## ACTIVITY
For the records that follow, work out how many lines include "coordinates" and give only that count.
++++ ENTRIES PROVIDED ++++
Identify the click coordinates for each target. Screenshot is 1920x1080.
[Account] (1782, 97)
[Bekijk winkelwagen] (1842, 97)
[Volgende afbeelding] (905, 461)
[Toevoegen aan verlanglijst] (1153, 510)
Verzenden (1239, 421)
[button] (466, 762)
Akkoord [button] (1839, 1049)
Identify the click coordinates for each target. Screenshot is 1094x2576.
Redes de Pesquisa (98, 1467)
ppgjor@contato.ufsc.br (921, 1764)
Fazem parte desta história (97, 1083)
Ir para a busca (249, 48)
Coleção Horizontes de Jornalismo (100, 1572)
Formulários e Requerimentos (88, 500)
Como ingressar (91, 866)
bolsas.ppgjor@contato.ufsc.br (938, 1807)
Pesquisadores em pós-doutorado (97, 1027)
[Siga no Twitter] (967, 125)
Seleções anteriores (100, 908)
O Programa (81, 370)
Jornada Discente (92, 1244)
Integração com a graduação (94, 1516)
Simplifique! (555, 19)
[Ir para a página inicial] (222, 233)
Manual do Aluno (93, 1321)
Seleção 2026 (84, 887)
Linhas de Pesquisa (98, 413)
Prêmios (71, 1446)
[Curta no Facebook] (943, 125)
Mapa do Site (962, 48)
++++
## WRITTEN ANSWER
2